The sound of a car outside got his attention and he forgot the mess on his shoe as he walked quickly over to the door, opening it and staring out into the stairwell. We were on the fourth floor and the sound of footsteps climbing the stairs from the dark hallway was almost ominous.
I knew that the Townsends still had the issue with whomever was attacking them, but would they really leave America to come here?
Watching the door and swallowing nervously, I
almost burst out laughing when the owner of the footsteps walked through it.
“Mon dieu,” I chuckled. “I thought for a moment that I actually had something to worry about.”

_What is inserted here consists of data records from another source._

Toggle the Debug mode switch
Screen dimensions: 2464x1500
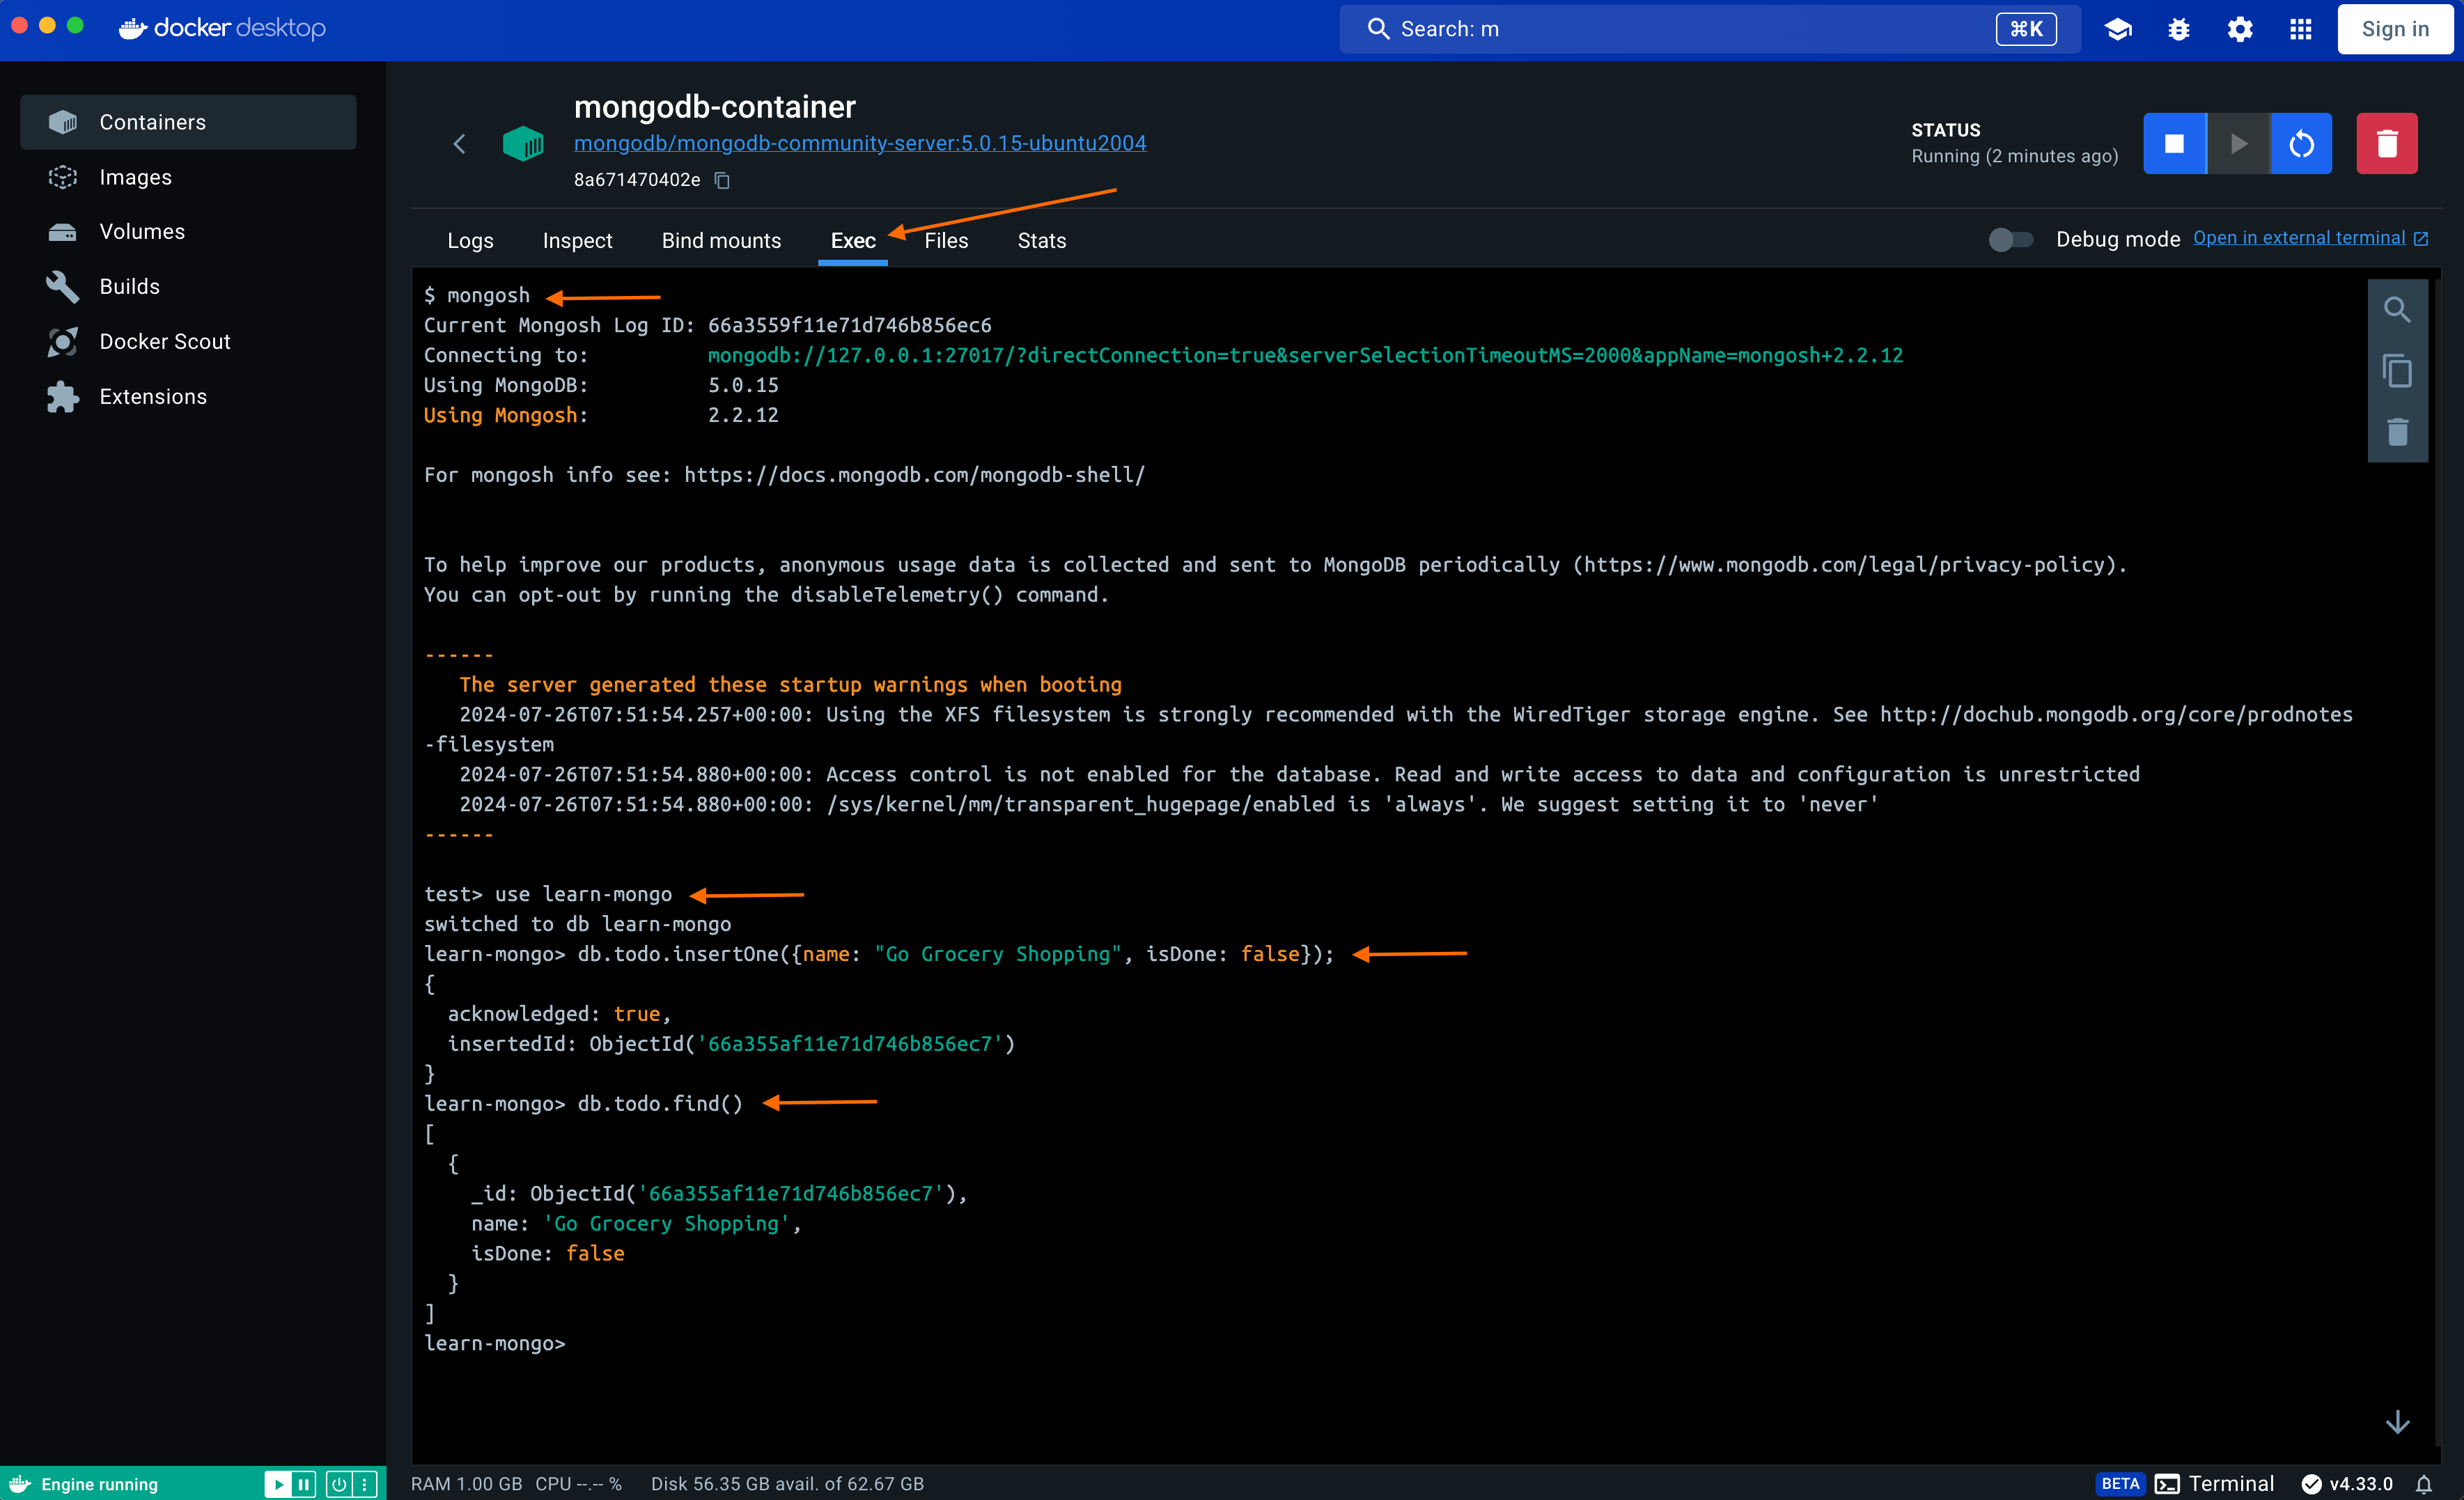tap(2012, 237)
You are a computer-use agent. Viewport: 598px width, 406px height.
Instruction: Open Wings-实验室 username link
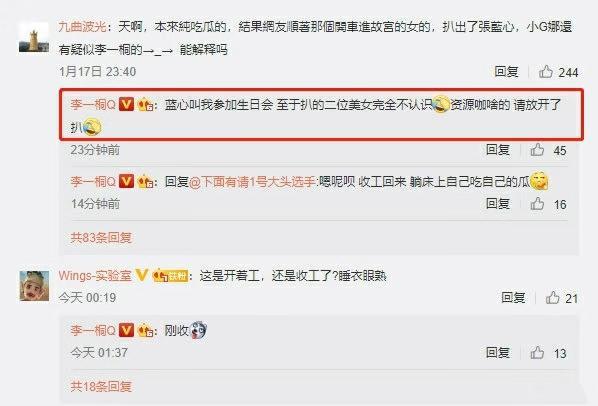(x=95, y=275)
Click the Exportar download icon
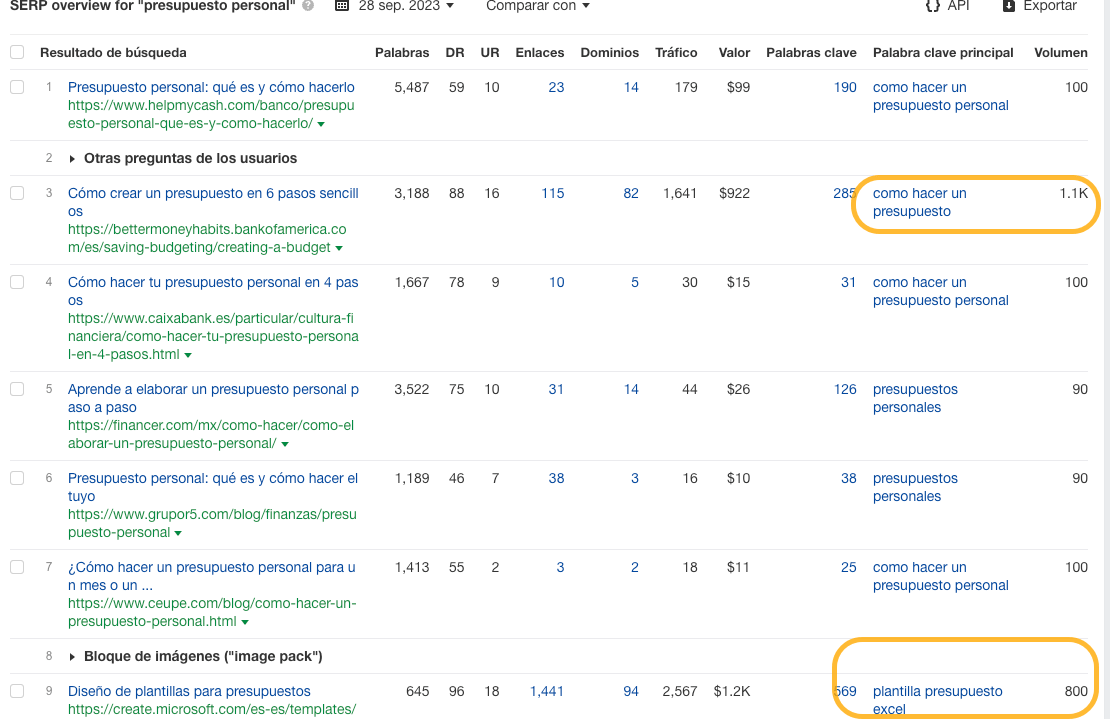1110x720 pixels. (x=1009, y=8)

I’ll give them some points, I wasn’t expecting the force behind the slap that hit my cheek and snapped my head to the side.
Brett
"Right," Jeff rolled out a map for us all to see.
“Holy shit,” Ren muttered. “This is like going back in time!”
“I haven’t seen a map in years,” Gramps agreed. “Now it’s all maps and hokey pokey navvy’s.”
Sighing, I looked back at Jeff. “Well?”
Shaking his head and huffing out a frustrated breath, Jeff pointed at an area on it. “The second taxi says he went here. Looking at buildings in the area,” he unrolled an aerial photo of the area, “the best bet is one of these three.” Pointing at three buildings, he explained. “They’re all abandoned factories and this area ain’t exactly one that people go to, unless they’re looking for a trick or Persian rugs.”
“Why would they sell Persian rugs in an abandoned area?” Dad asked. I’d been wondering the same thing.
“So the Police don’t bust them,” he replied, sounding like it was a stupid question that Dad had asked.
“Is it illegal to sell Persian rugs here?” Tom questioned him next, trying to make sense of exactly what the hell was so bad about them.
“Persian rugs,” he looked around all of us at the blank looks on our faces. “You know, drugs?”
“Are you sure this one’s not…ya know,” Gramps tapped his head as he questioned Coleman about Jeff’s sanity.
“It’s the slang,” Coleman clipped back. He was as through with all of this fuckery as I was.
Turning back to Jeff, he nodded with his head and Jeff continued with what he’d been saying previously. “My bets are on this one,” he tapped a building in the photo. They all looked exactly the same to me though. “I’ve got men going to the other ones, but we’ll head here.”